Wichtig: Das Sozialgericht Kassel hat in diesem Zusammenhang allerdings entschieden, dass eine Frau keinen Anspruch gegen ihre Krankenkasse darauf habe, die Amputation beider Brüste sowie den sofortigen plastischen Wiederaufbau zu bezahlen, obwohl sowohl ihre Großmutter als auch ihre Mutter an Brustkrebs erkrankt waren.

Allein diese "Vermutung einer erheblichen Brustkrebsbelastung führe nicht zum Anspruch auf prophylaktische beidseitige Brustamputation", so das Gericht. Sofern eine erhebliche Brustkrebsbelastung lediglich vermutet, aber als Genmutation diagnostisch mit den hierfür vorgesehenen Tests nicht nachgewiesen werden könne, bleibe die Krankenkasse außen vor. Vielmehr müsse der Leitlinie der Deutschen Krebsgesellschaft sowie der Deutschen Gesellschaft für Gynäkologie und Geburtshilfe gefolgt werden, zunächst die Beratung durch ein interdisziplinäres Brustzentrum in Anspruch zu nehmen. Daran ändere auch die Tatsache nichts, dass der Arzt und der Psychotherapeut der Frau den Eingriff empfohlen hatten.

(SG Kassel, S 12 KR 34/10 ER)

Weitere Urteile zum Thema

Mistelextrakt zwar rezeptfrei – aber verordnungsfähig – Die gesetzlichen Krankenkassen können verpflichtet sein, Krebspatienten die Therapie mit einem rezeptfreien anthroposophischen Mistel-Extrakt zu bezahlen. (Hier war eine Frau an Brustkrebs erkrankt. Nachdem sie eine Chemotherapie durchlaufen hatte, war sie geschwächt und litt wiederholt an Lungenentzündungen. Die Krankenkasse wollte das verordnete Mittel nicht übernehmen, weil es vom "Gemeinsamen Bundesausschuss" als nicht verordnungsfähig angesehen wurde. Das Sozialgericht Dresden war anderer Ansicht: Da die Misteltherapie in der anthroposophischen Medizin "Standard" zur Verhinderung von Metastasen in der Krebsbehandlung sei, könne die Kasse die Kostenübernahme nicht ablehnen.) (SG Dresden, S 18 KR 534/05)


Misteltherapie ist von der Kasse zu bezahlen – Leidet eine junge Frau an einem "äußert bösartigen Brustkrebs", so muss ihr die Krankenkasse die vom Arzt verordnete Misteltherapie (hier mit einem anthroposophischen Präparat) bezahlen.

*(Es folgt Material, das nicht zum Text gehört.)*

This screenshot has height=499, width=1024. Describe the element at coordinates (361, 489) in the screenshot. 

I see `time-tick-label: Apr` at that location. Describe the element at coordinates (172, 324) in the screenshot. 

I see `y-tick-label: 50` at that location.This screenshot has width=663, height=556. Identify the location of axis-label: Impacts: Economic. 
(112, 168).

Sie kann nicht argumentieren, dass die Kosten erst dann zu übernehmen sind, wenn die Krankheit im fortgeschrittenen Stadium ist. Entscheidend ist vielmehr, ob das Präparat zur Behandlung von "schwerwiegenden Erkrankungen" geeignet und deswegen verschreibungspflichtig ist.

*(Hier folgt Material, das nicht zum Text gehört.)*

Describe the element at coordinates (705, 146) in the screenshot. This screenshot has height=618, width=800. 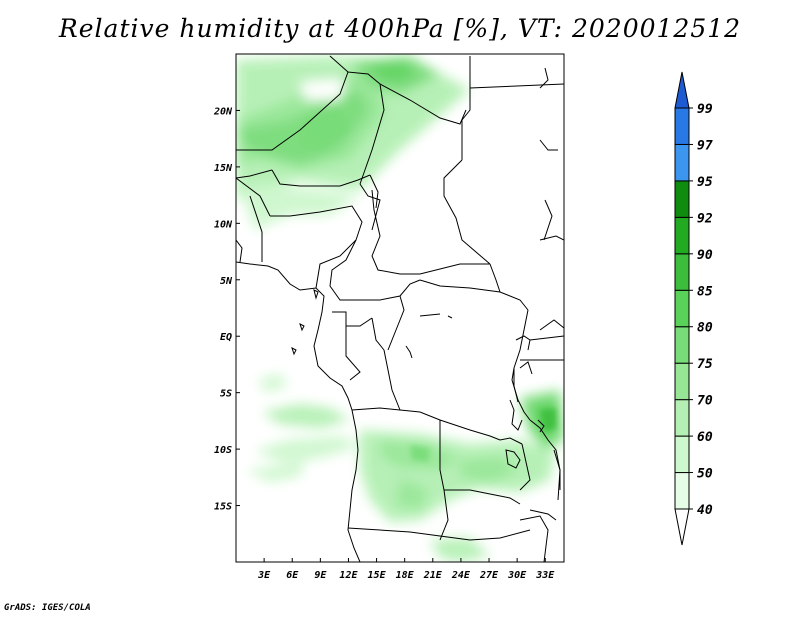
I see `colorbar-label: 97` at that location.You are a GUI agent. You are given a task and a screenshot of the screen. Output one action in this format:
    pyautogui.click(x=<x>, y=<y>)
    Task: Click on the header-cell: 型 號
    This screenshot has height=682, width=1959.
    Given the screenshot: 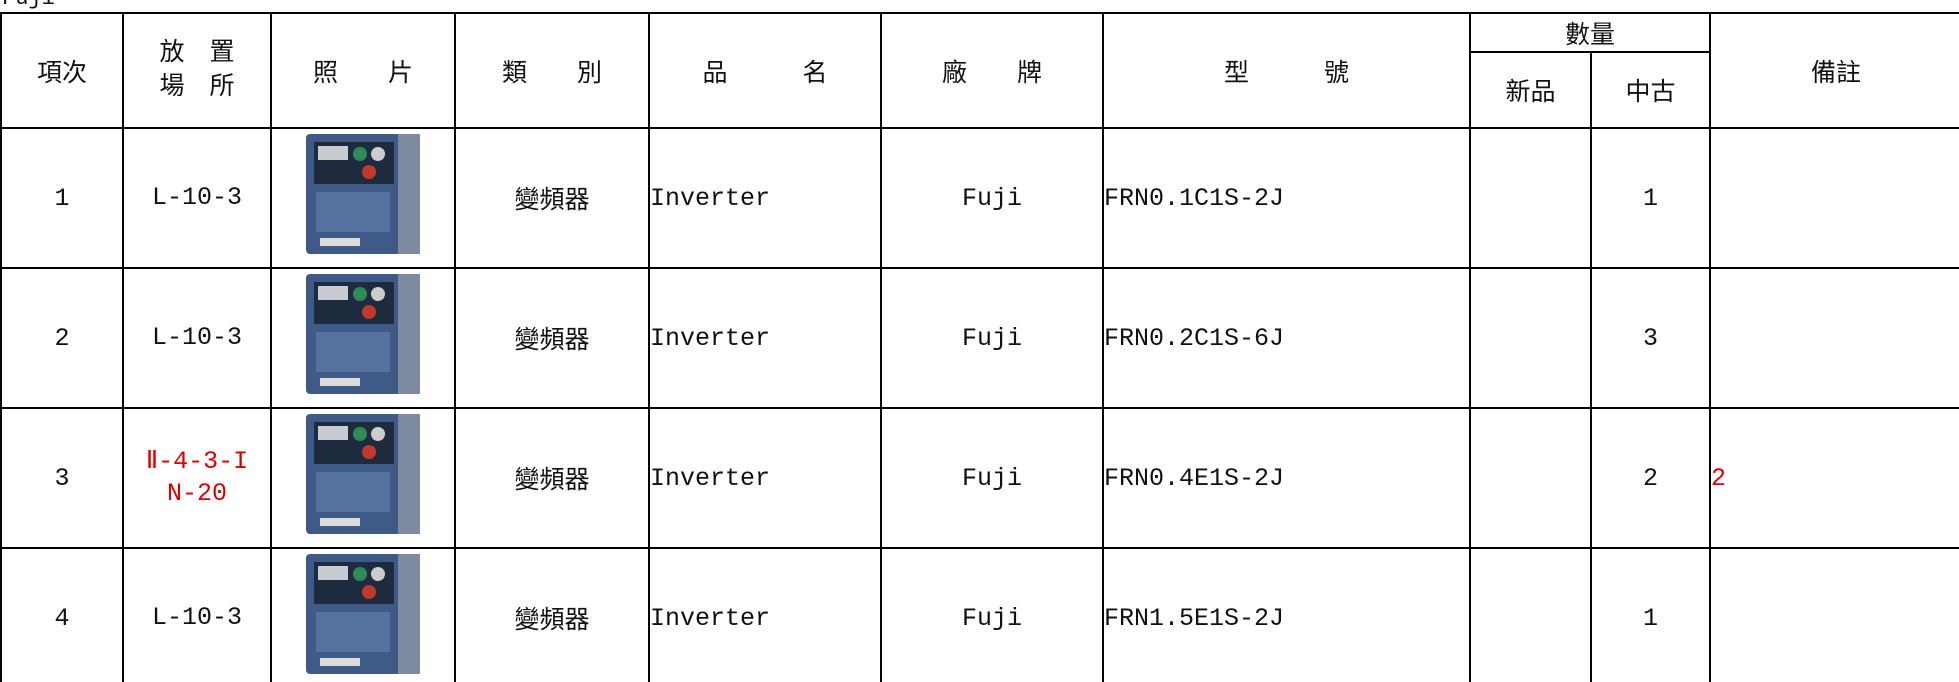 What is the action you would take?
    pyautogui.click(x=1286, y=70)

(SG Düsseldorf, S 8 KR 321/04)


Bringt erst die "OP" Klarheit, darf geschwiegen werden – Können die Heilungschancen einer an Brustkrebs erkrankten Frau erst durch eine Operation endgültig bestimmt werden und verschweigt ein Arzt vor dem Eingriff, dass "bei einer Bildung von Metastasen die Chancen gegen null sinken", so steht dem Witwer kein Schmerzensgeld zu, wenn seine Frau stirbt. Er kann nicht argumentieren, dass die Frau – umfassend informiert – der Operation nicht zugestimmt hätte. (Pfälzisches OLG Zweibrücken, 5 U 5/02)


Abschließende Studie muss nicht abgewartet werden – Fehlt es an einer abschließenden Studie über Qualität, Wirksamkeit und Unbedenklichkeit eines Arzneimittels, so müssen die Folgen abgewogen werden. Der Schutz von Leben und Gesundheit eines Versicherten ist dabei höher zu bewerten als das Interesse einer gesetzlichen Krankenkasse, einen finanziellen Schaden zu vermeiden. (Hier ging es für zwei an Brustkrebs erkrankte gesetzlich Krankenversicherte um das – möglicherweise lebensrettende – Medikament Herceptin. Die Krankenkasse musste die Kosten übernehmen.) (SG Frankfurt am Main, S 25 KR 958/05 ER u. a.)